_Work instructions:_ Nothing but the lines below between the line holding "You are a computer-use" and the line holding "Instruction: Select the Message radio option", inclusive, should appear in the answer, each set down exactly.

_Material for this task:_
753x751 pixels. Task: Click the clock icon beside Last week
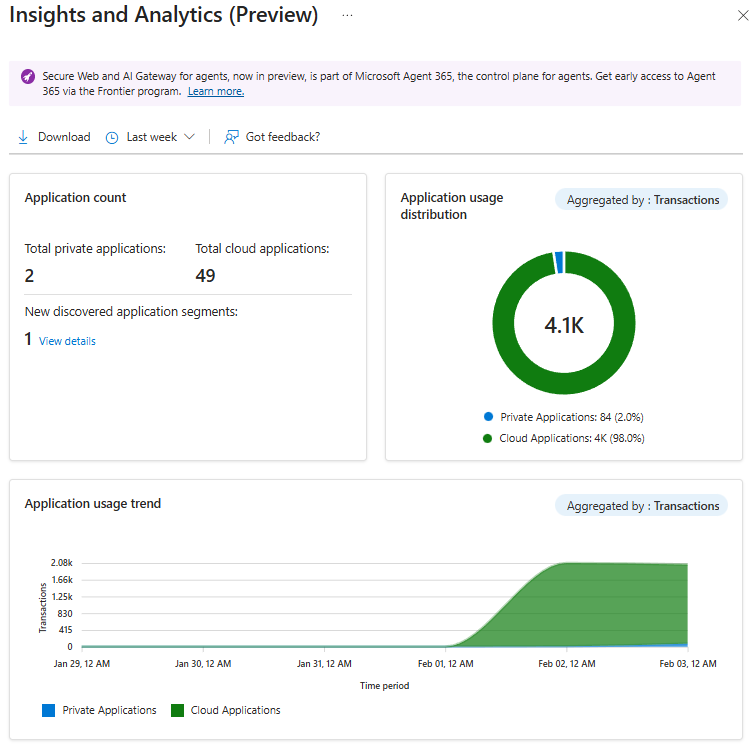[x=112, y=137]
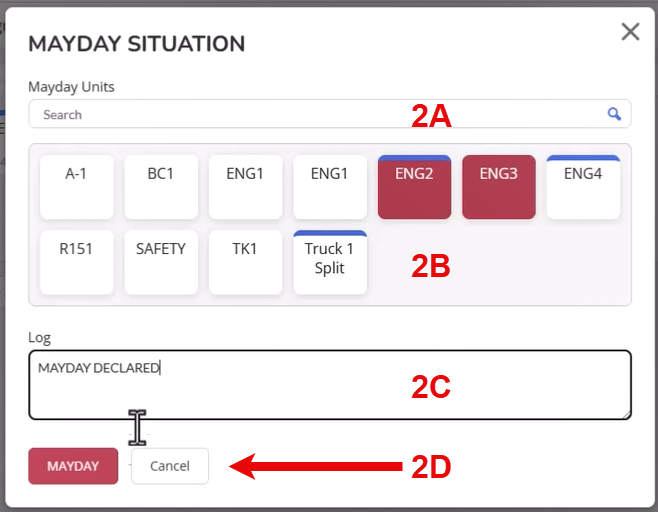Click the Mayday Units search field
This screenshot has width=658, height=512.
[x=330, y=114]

--

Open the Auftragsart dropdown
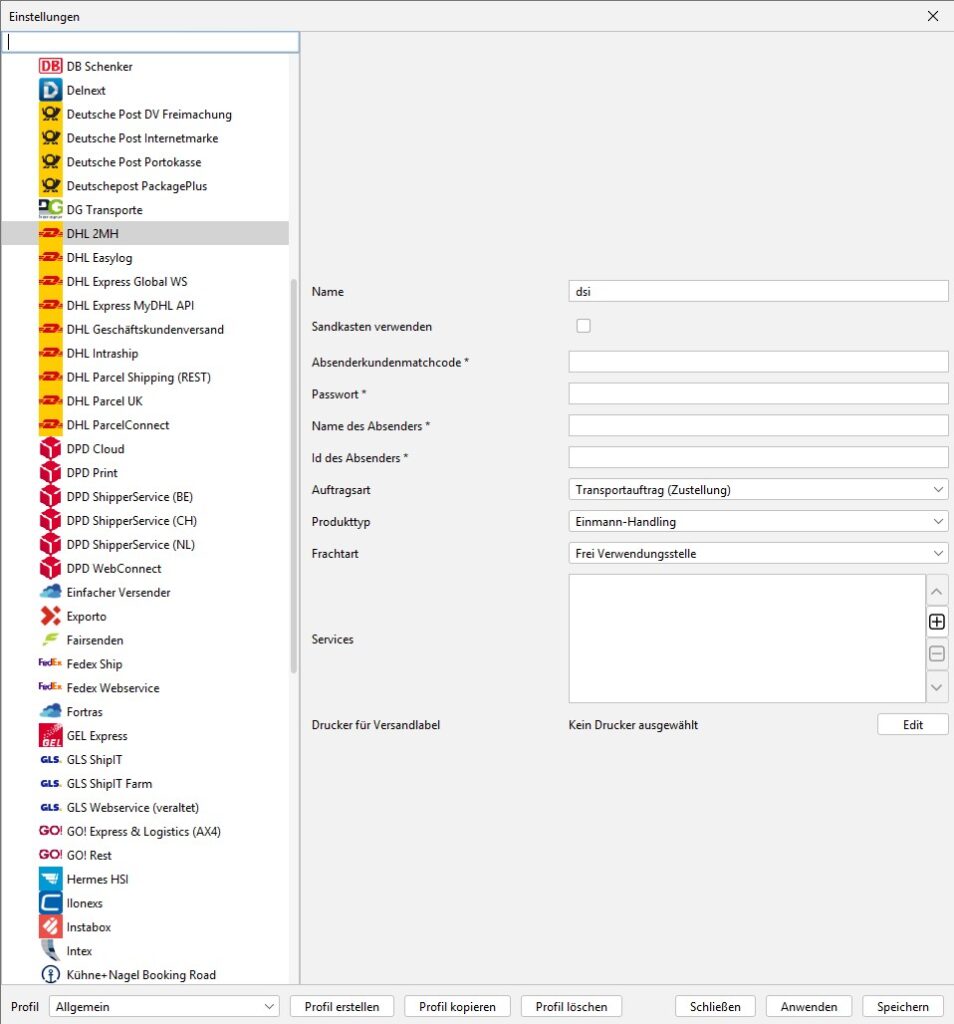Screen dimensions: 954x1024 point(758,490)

==

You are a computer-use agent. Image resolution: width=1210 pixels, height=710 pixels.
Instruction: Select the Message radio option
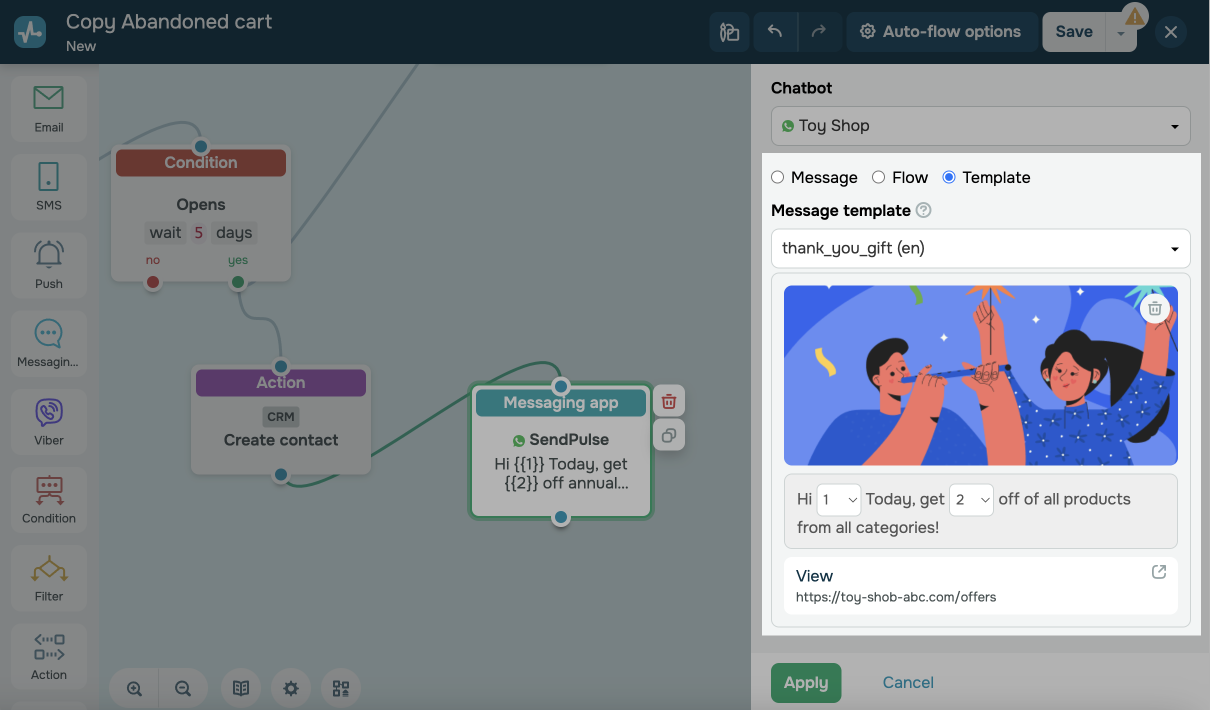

_Exercise result:_
You are a computer-use agent. Image resolution: width=1210 pixels, height=710 pixels.
Instruction: Select the Message radio option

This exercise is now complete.